Conversamos una media hora y me pidió que postergara la nota que quería hacerle. Hacía poco había sufrido un infarto cerebral y le faltaba hacerse un electroencefalograma. Él sentía que había quedado con secuelas. Se hallaba muy bien, solamente que pensaba más lento. “En dos semanas más hacemos la entrevista”, me solicitó. Aproveché de actualizar su ficha. Nombre completo: William Jesús Marín Laurence. Fecha de nacimiento: 22 de abril de 1922. Estatura: 1,86  metros. Peso: 78 kilos. Por su delgadez lo habían bautizado Galgo.

Me habló de su enorme admiración por Sergio Livingstone, pero hizo hincapié en que Roberto Rojas lo había superado, en especial por su achique. Don William era un sobreviviente, me contó que andaba con un marcapaso, que tenía seis bypass, que en octubre de 2005 lo había atropellado una micro amarilla… De todo se había recuperado. Su único dolor era que su carrera en Santiago Morning se había asociado a la buena suerte, por los tiros en los palos. Incluso existía un dicho: “¡Tienes más suerte que William Marín!”. Lo consideraba muy injusto y todavía lo amargaba. Me relató que eso se había originado en un partido con Universidad de Chile. Un disparo hizo carambola en el travesaño y un reportero gráfico de la revista Estadio, Eugenio García, “er Mago de la lente”, había captado el momento justo. “Estadio publicó varias veces esa foto, siempre para tocar el tema de la fortuna”, se lamentó.

Le comenté que eso mismo le sucedió décadas después a Adán Godoy, también arquero de Santiago Morning, pero que en mis años de ver fútbol no conocía un golero con más suerte que José María Buljubasich, en Universidad Católica, con dos y hasta tres remates en los postes por partido. Me interrumpió aliviado y exclamó que era primera vez que escuchaba esa observación a un periodista. Dos años antes, Buljubasich había establecido el récord de 1.352 minutos con la valla invicta.

Hace unos meses, entrevisté a Adán Godoy, quien sacó a colación ese aspecto de la buena fortuna. Con el humor que lo caracteriza, Godoy se burlaba: “Los hinchas no se dan cuenta de que es mérito del arquero que la pelota pegue en el palo. Uno sale a achicar y cubre los espacios, entonces sólo queda que el balón se estrelle en los postes”.

Marín empezó su carrera a los 16 años y fue campeón en Santiago Morning 1942, con el astro Raúl Toro Julio -el ídolo de Cua Cuá Hormazábal y Leonel Sánchez- y compañero del argentino Salvador Nocetti, el Ruso, que dirigió la selección nacional en 1969.

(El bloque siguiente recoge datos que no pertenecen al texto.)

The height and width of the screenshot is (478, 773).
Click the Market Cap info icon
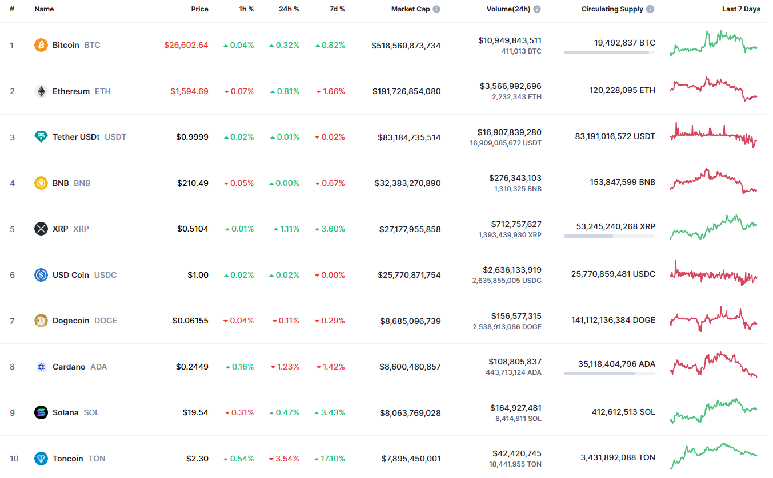click(x=436, y=9)
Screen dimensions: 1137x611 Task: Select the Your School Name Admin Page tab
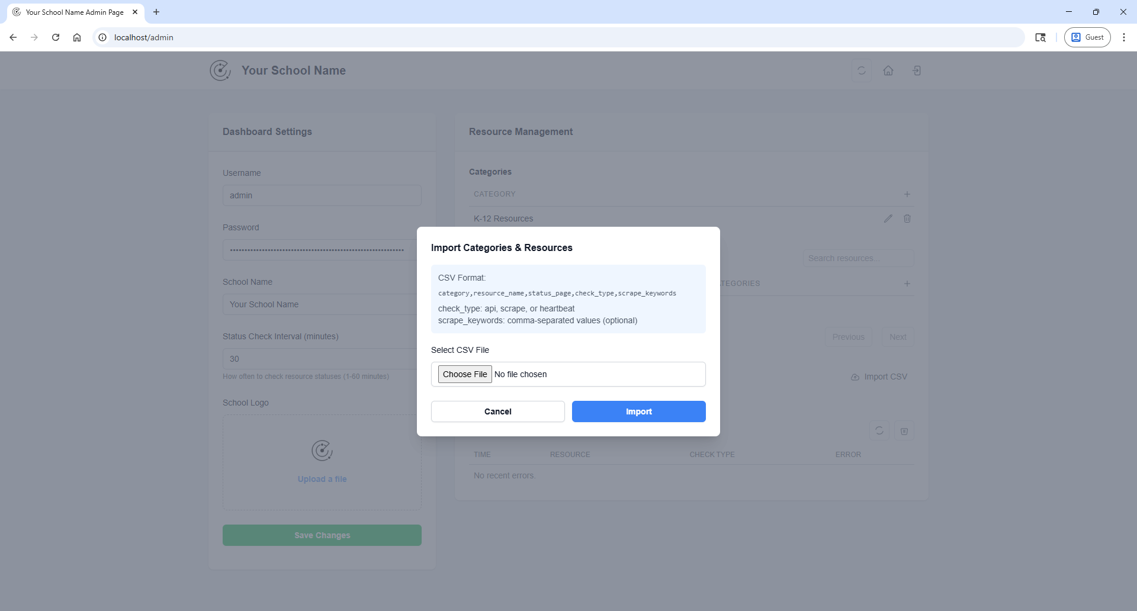[x=75, y=12]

En la despedida, Marín señaló las bondades de los grandes arqueros que vio: la prestancia de Sergio Livingstone, la reacción de Hernán Fernández, la seguridad de manos de Mario Ibáñez, el arrojo de Daniel Chirinos, la agilidad de Misael Escuti y resumió del Cóndor Rojas: “Atajaba en todos los rincones”.

El jueves pasado, William Marín falleció a los 90 años.